Note
This is a Hugging Face dataset. For large datasets, ensure huggingface_hub>=1.1.3 to avoid rate limits. Learn more in the Hugging Face integration docs.
Dataset Card for Qualcomm Exercise Video Dataset (Benchmark)#
This is the benchmark split of the dataset as described here
This is a FiftyOne dataset with 74 samples.

Installation#
If you haven’t already, install FiftyOne:
pip install -U fiftyone
Usage#
import fiftyone as fo
from fiftyone.utils.huggingface import load_from_hub
# Load the dataset
# Note: other available arguments include 'max_samples', etc
dataset = load_from_hub("Voxel51/qualcomm-exercise-video-dataset-benchmark")
# Launch the App
session = fo.launch_app(dataset)
QEVD-FIT-COACH-Benchmark Dataset Card#
Dataset Details#
Dataset Description#
The QEVD-FIT-COACH-Benchmark dataset contains 74 workout video sessions with real-time AI fitness coaching feedback. Each session is approximately 2.5-3 minutes long and features a single participant performing 4-5 different exercises with continuous feedback from an AI fitness coach.

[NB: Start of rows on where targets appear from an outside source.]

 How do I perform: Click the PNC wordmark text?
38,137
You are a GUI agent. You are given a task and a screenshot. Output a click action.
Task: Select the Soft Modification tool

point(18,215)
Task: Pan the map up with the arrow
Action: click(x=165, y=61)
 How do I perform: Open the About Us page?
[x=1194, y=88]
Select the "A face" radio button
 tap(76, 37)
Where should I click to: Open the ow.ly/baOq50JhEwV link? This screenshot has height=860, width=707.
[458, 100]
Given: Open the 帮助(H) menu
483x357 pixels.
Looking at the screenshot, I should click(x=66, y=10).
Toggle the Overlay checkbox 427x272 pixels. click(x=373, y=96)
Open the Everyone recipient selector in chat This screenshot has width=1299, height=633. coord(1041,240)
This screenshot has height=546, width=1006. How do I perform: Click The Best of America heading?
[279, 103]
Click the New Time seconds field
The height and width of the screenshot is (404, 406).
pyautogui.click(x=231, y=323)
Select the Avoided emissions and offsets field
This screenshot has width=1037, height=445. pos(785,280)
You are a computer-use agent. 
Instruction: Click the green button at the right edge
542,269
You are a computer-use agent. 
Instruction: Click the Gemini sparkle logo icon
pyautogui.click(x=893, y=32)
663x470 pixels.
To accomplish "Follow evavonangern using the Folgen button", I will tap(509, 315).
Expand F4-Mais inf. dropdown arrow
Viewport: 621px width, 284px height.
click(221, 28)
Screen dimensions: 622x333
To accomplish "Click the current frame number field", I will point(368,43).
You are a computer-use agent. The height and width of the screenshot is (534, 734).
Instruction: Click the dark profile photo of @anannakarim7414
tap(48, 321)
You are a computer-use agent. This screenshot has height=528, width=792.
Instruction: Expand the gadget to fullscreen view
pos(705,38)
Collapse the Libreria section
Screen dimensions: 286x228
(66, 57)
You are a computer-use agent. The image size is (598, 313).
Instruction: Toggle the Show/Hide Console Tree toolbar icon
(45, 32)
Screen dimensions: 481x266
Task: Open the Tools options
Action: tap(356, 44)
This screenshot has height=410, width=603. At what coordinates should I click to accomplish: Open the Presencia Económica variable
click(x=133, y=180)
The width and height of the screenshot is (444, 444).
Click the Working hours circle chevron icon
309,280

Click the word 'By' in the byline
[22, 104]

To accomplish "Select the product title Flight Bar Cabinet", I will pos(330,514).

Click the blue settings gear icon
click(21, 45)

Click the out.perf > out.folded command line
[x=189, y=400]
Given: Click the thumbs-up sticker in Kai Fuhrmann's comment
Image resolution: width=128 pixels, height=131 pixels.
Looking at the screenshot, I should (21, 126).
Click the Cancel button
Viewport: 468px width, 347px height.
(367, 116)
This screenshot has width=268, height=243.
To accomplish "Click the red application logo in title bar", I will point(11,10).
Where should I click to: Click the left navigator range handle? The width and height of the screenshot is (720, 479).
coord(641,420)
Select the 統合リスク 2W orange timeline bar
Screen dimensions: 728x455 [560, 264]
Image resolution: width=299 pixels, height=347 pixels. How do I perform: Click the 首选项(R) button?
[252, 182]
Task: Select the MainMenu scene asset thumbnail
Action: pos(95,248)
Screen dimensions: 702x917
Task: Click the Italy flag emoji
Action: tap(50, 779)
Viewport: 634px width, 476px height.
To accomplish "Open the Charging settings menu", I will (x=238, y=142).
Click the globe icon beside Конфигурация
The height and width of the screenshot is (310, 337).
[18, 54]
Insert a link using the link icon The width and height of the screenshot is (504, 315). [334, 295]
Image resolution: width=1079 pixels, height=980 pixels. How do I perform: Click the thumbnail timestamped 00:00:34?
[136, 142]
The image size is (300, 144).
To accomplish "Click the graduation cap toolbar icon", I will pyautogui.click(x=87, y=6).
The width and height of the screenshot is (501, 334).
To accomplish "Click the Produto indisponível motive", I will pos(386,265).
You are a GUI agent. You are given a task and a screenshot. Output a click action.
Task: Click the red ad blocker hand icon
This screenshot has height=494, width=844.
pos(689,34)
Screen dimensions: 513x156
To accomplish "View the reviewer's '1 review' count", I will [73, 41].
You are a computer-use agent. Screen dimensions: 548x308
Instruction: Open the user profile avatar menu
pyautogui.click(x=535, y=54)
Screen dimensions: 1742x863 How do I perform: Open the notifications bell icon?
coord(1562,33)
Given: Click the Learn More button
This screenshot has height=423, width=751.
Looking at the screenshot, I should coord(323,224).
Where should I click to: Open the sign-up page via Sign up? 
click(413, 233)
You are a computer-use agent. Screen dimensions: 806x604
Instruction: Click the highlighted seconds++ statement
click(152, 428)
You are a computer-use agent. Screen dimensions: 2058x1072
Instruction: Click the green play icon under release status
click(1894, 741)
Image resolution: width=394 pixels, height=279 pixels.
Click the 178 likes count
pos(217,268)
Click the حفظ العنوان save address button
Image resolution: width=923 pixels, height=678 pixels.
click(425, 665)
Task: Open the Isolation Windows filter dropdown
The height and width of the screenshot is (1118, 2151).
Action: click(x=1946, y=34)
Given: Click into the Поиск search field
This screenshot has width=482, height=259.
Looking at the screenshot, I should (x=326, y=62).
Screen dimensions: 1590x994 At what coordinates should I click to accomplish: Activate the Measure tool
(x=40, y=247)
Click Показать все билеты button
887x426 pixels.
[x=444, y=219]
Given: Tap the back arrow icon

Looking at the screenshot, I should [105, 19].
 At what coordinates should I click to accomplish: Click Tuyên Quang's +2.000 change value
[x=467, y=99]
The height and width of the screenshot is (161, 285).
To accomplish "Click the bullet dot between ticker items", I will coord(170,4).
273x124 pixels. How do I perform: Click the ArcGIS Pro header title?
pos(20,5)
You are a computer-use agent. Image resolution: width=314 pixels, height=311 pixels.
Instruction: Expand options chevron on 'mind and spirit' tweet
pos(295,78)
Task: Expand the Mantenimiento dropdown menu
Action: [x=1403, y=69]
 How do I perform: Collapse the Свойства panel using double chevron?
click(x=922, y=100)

The dataset includes temporal annotations for feedback events, including exercise transitions, form corrections, encouragement, and repetition counting. All feedback is aligned with video frames and includes precise timing information.
Curated by: Qualcomm (based on dataset naming)
Language(s): English (en)
License: (Qualcomm Data Research License)[https://www.qualcomm.com/content/dam/qcomm-martech/dm-assets/documents/Dataset-Research-License-Feb-25-2025.pdf]
Format: MP4 videos (H.264/AVC codec, 640x360 resolution, 30 FPS) with JSON annotations
Dataset Sources#
Repository: https://www.qualcomm.com/developer/software/qevd-dataset
Paper: https://arxiv.org/pdf/2407.08101v2
Dataset Type: Video + Temporal Annotations
Dataset Statistics#
Total Videos: 74 workout sessions
Total Duration: ~195 minutes (3.2 hours)
Video Duration: 150-166 seconds per session (avg: 158s)
Total Feedback Events: 2,511 temporal detections
Exercise Transitions: 498 events
Regular Feedback: 2,013 events (corrections, encouragement, counting)
Unique Feedback Messages: 1,592 distinct messages
Average Feedback per Session: 33.9 events
Video Specifications#
Resolution: 640x360 pixels (16:9 aspect ratio)
Frame Rate: 30 FPS
Codec: H.264/AVC (avc1) - re-encoded from MPEG-4 Part 2
Container: MP4
Audio: None (video only)
Average Frames per Video: ~4,740 frames
Uses#
Direct Use#
This dataset is suitable for:
Video Understanding Research
Temporal action detection and localization
Activity recognition in fitness/exercise contexts
Video-text alignment and grounding
Fitness AI Development
Training models for automated form correction
Exercise recognition and classification
Real-time feedback generation systems
Human-Computer Interaction
Conversational AI for fitness coaching
Multimodal interaction studies
Feedback timing and delivery analysis
Computer Vision Applications
Pose estimation evaluation
Action segmentation
Temporal event detection
Dataset Structure#
FiftyOne Format#
The dataset is structured as a FiftyOne video dataset with temporal detections:
Sample {
'id': ObjectId,
'filepath': str, # Path to MP4 video file
'video_id': str, # Video identifier (e.g., '0006')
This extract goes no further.